The history of our business and Crab Racing

About the family
During their wedding anniversary trip, owners, Jim and Amy decided to purchase a few hermit crabs for their children. Upon their return, they explained to their kids the importance of pet responsibility and care. Over a period of time, as a family, that pet responsibility grew into a passion with a deep education of land hermit crabs. These lovable and relatable hermit crabs became the center of their family time with charades or jokes or stories. As the family grew to be educated and more passionate about hermit crabs and their love and affection for people, the owners begun to showcase family shows. Jim, utilized his experience in executive management for Entertainment and Attraction companies decided to purchased the rights of original crab race company and incorporated their original family show, today the company is known as Mister Crabs & Family Company Entertainment Shows. Mister Crabs expanded into educational shows, pet shows, and entertainment and comedy shows. With the demand ever growing, Mister Crabs took on volunteers and paid employees. Today, Mister Crabs accepts paid bookings from festivals and fairs across the globe, Mister Crabs is one of the most sought after specialty entertainment shows for fortune 500 companies as there lead corporate party entertainment. In 2016 Mister Crabs added educational shows without racing throughout Florida at public libraries and school assemblies teaching thousands of kids in the process. The business continued to blossom by providing entertainment at major sporting events.  As part of our mission, giving back is ever important and we opened the Gordon Morley Give and Get Foundation, a 501(c )3 nonprofit that fosters hermit crab conservation, care, and education, as well helps a few other good causes.   

The Origin of Crab Racing
It’s been recorded and told that Crab Racing first began with Royal Australian Navy men in the 1940’s. Upon their return, the maritime forces noticed hermit crabs piling on top of each other.  A sailor tossed a half-eaten candy bar in the sand and drew a circle in the sand, the crabs quickly raced to eat the chocolate bar. Those around, amused by what they just witnessed, drew a circle in the sand around the crab pile, placed another piece of chocolate outside the circle and crab racing was born. These crab racing circles in the sand become popular among families with children, college age sailors and tourist for many decades, including today.
In the 1960’s while on an excursion, a British tourist who was visiting Australia participated in the enjoyment of one of the many beachy circle in the sand crab races. The Crab Races in Australia had grown into a tourist attraction for visitors as many had never seen land hermit crabs. The Brit eventually returned back home to share with his friends the stories of Circle in the Sand Crab Racing and how much fun it was and that they should race crabs in their local region. But they had a problem, there weren’t any hermit crabs that were native to the region and nowhere to be found. Later, in the early 70’s upon the man’s retirement, he settled into in the Caribbean, British Virgin island, Tortola where he noticed familiar land hermit crabs known as solider crabs. He began to follow his dream and hosted races on the beach for his friends and on-lookers. Over time it became a beach side business at resorts in the U.S. Virgin Islands, Bahamas, Jamaica, and other Caribbean islands. It grew to become one of the many Atlantic Ocean Islander attractions.

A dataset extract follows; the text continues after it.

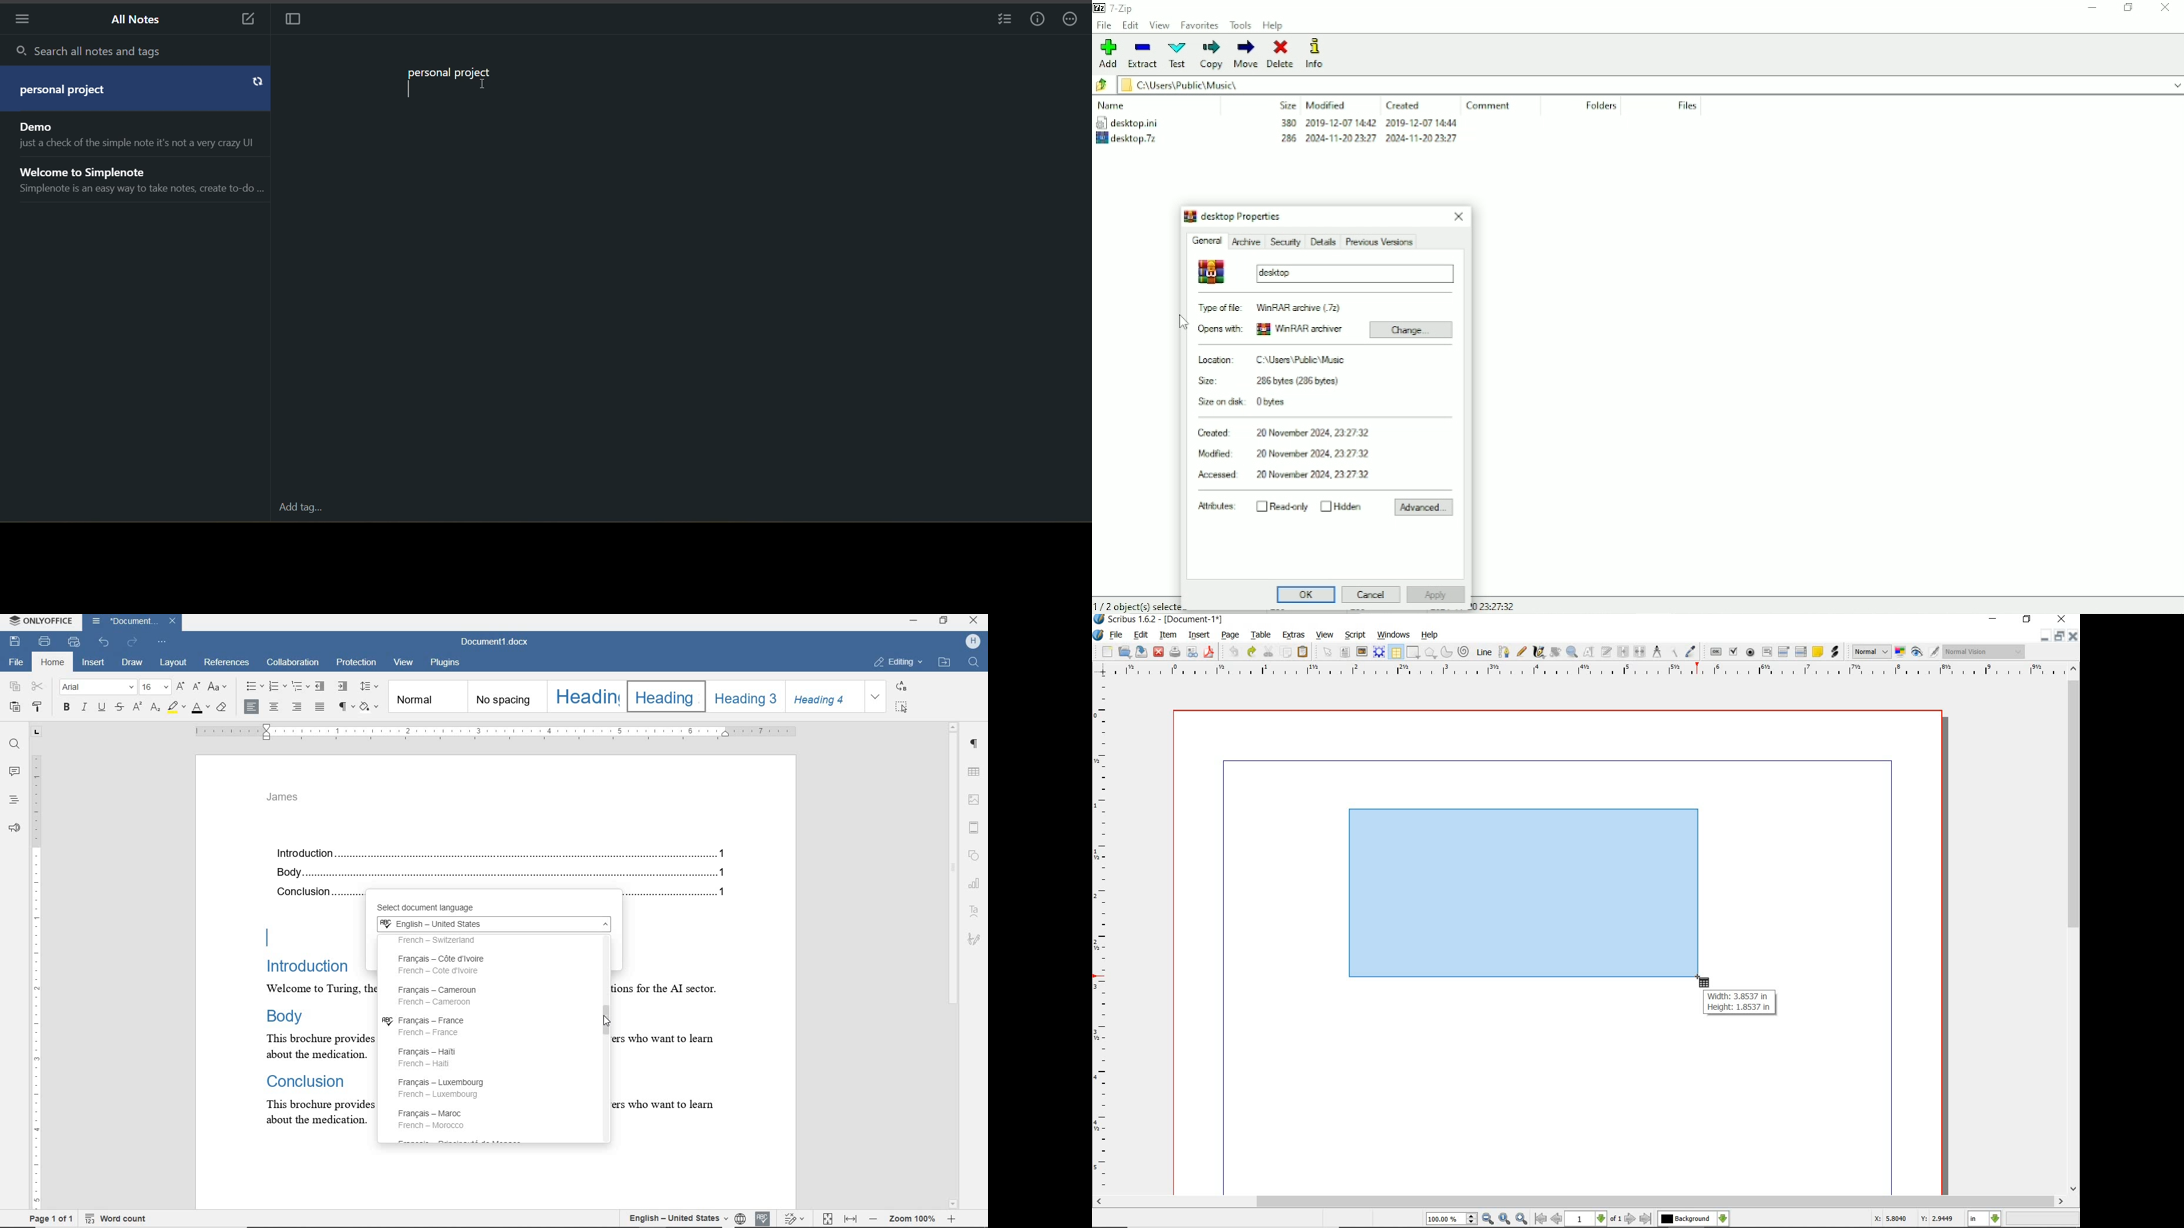 This screenshot has height=1232, width=2184. I want to click on zoom in or out, so click(1571, 652).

Eventually, thanks to cruise ships, Americans were more exposed to Caribbean Land Hermit Crab Races and it made its way to Florida.  In the late 70’s a Florida beach bar owner who was experiencing summer thunderstorms had his staff take a plywood sign that was normally used to promote this business and cover his billiard table to protect it under the tiki hut from the rain. The plywood happened to have a circle previously painted on it with beach bar’s logo. During one of the many summer storms, some hermit crabs crawled into the tiki hut, onlookers placed one of the land hermit crabs on the plywood billiard cover for viewing amusement, someone said they seen Crabs race in Caribbean, bored onlookers stayed as they piled crabs on the table, they watched crabs sidewalk and race downward from the center, that’s how table top crab racing in America began.

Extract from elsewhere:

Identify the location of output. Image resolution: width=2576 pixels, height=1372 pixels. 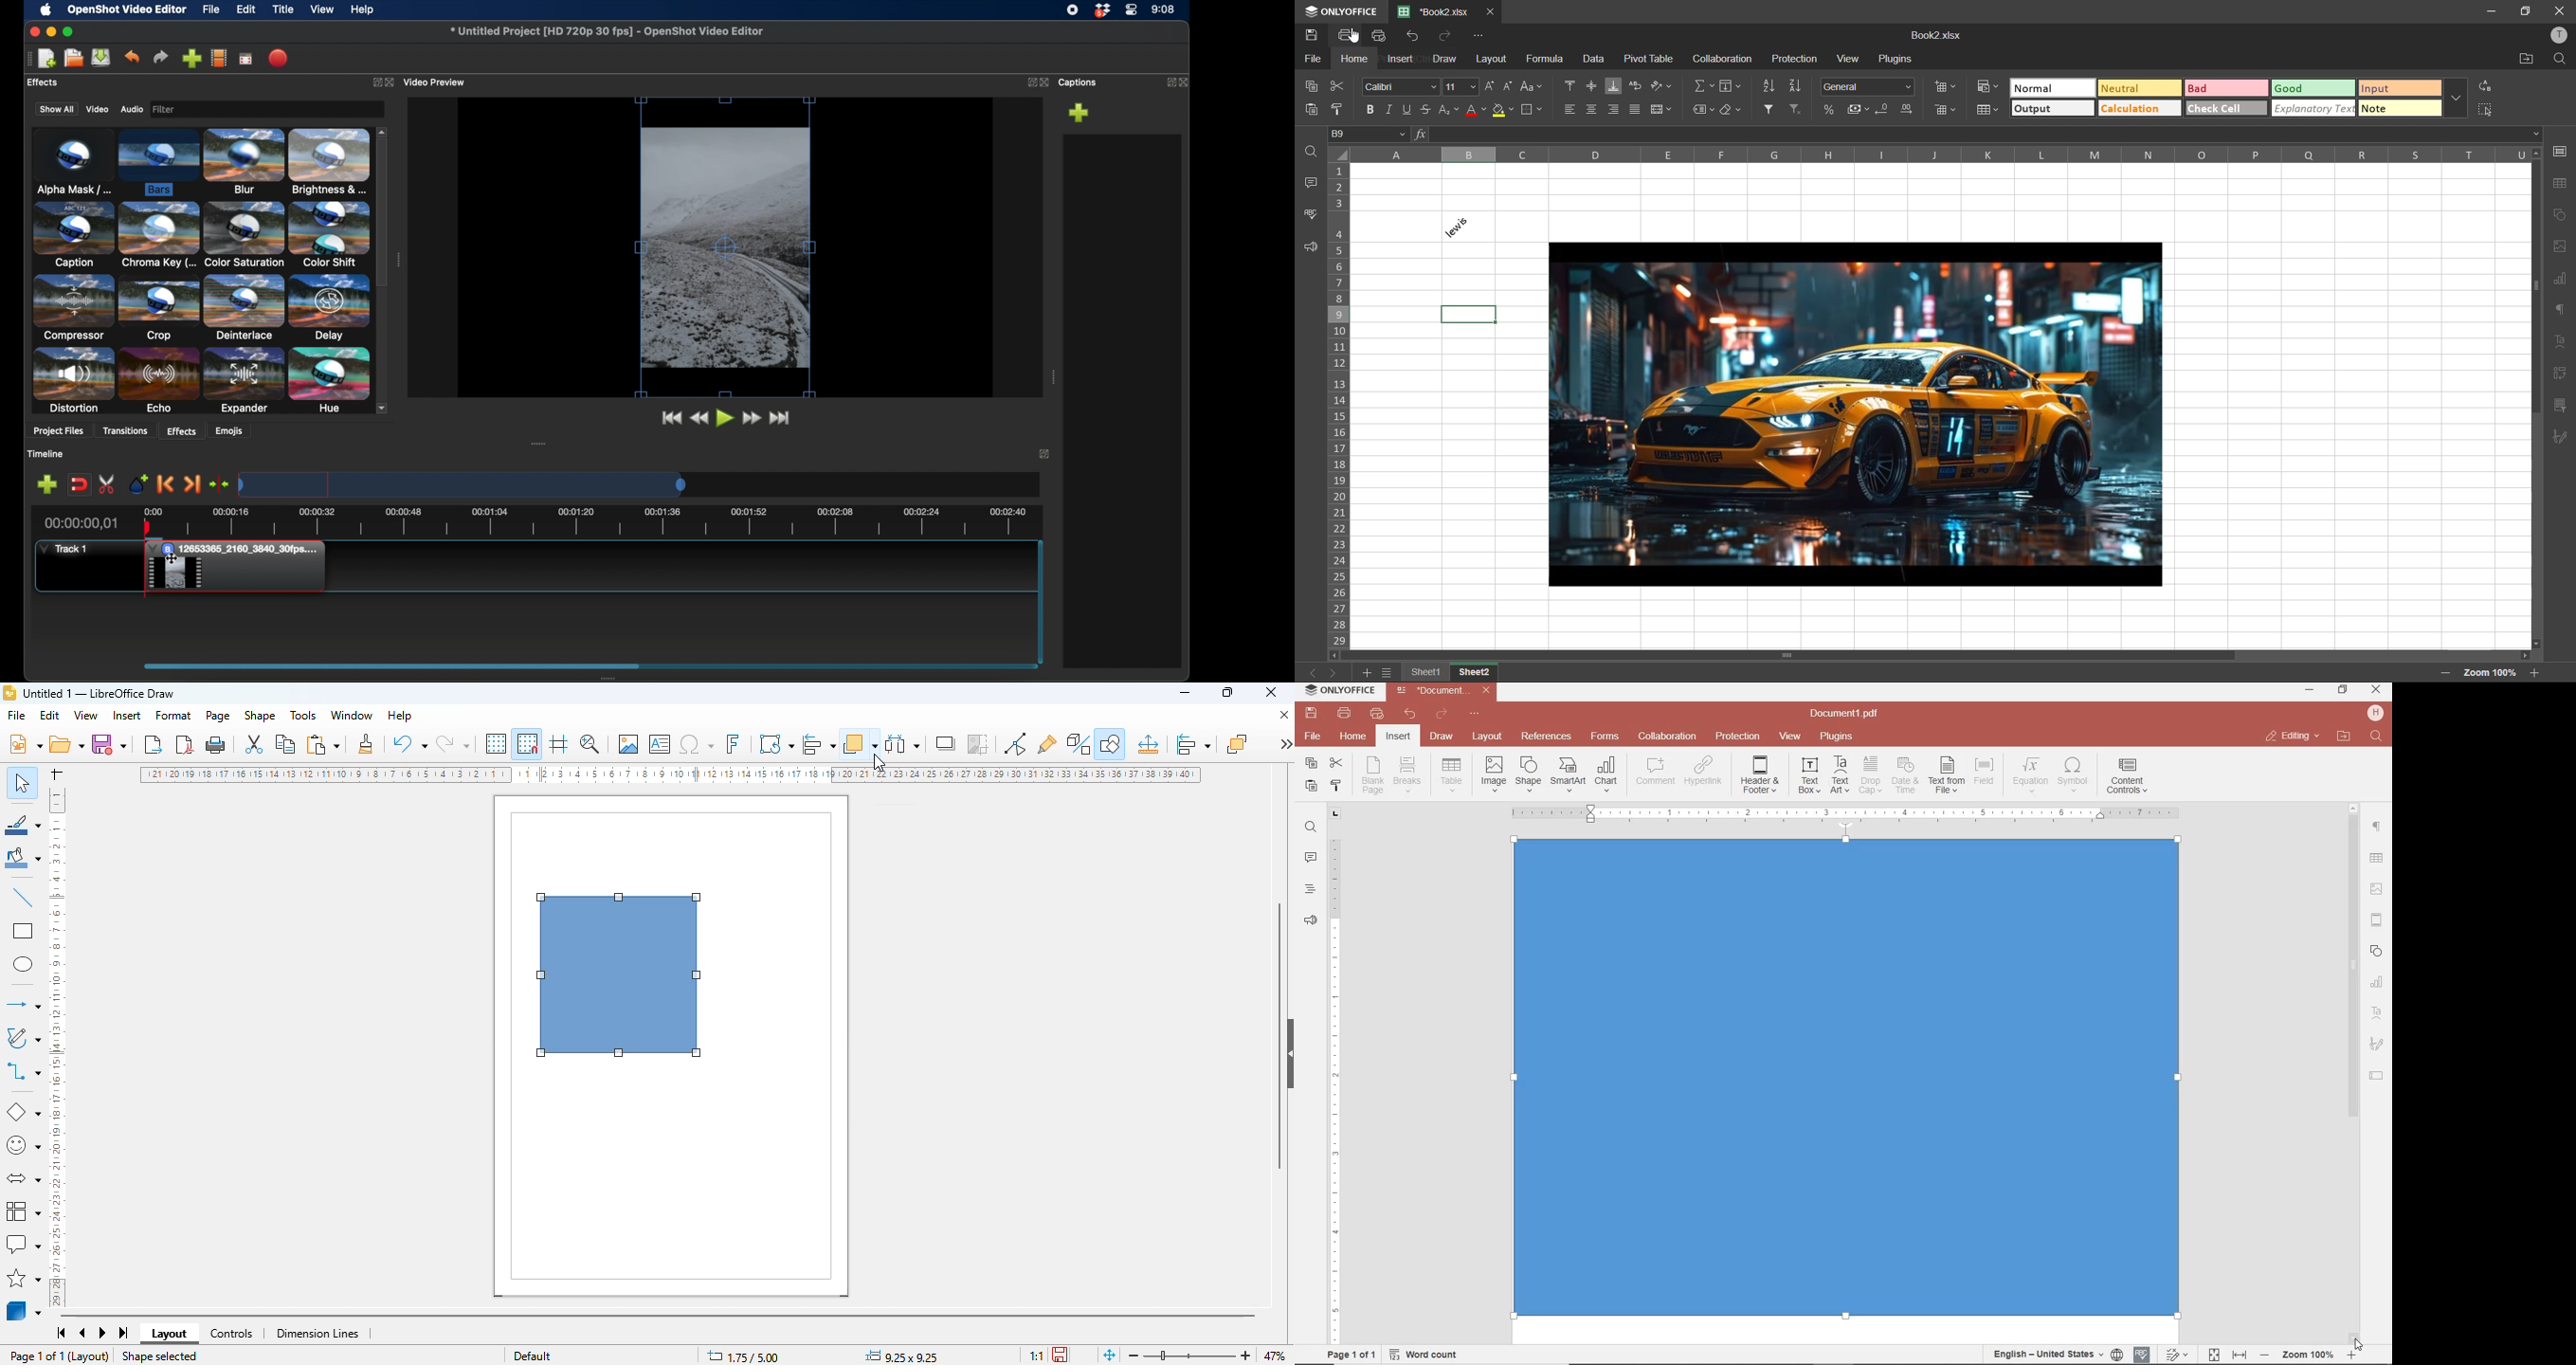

Over a period of time from the 60’s throughout the 80’s hermit crabs were harvested as a low maintenance pet or a piece of the beach you could take home and experience. They made their way into locally owned beach shops up and down the Atlantic coast that also sold various shells to tourist from Miami, Florida to Ocean City, New Jersey. Live Hermits as pets became very popular in 1980’s to the point there could be few found far and in-between on Florida beaches anymore. Also, these beach shops struggled to meet the demand on local shells the tourist would purchase. Beach stores started working with shell wholesalers and import/exporters, one of these companies were an Indian dealer that sold seashells and already begun to sell snail shells. The Indian wholesaler explained that hermit crabs would move into these shells. The Indian exporter shared that one of their buyers in Australia kept re-ordering painted snail shells for hermit crabs and suggested American buyers try it. The paint snail shell took off.

Like most fads from the 70’s-90’s in America, eventually becoming unpopular, crab racing remained in a few smoky taverns. Meanwhile tourist overseas continued to visit the Caribbean and Australia and took notice that hermit crab racing was popular and not as familiar in the states. We decided to bring crab racing to new generations, but include education and comedy to it. Crab racing has become relevant as we experience hundreds of shows each year.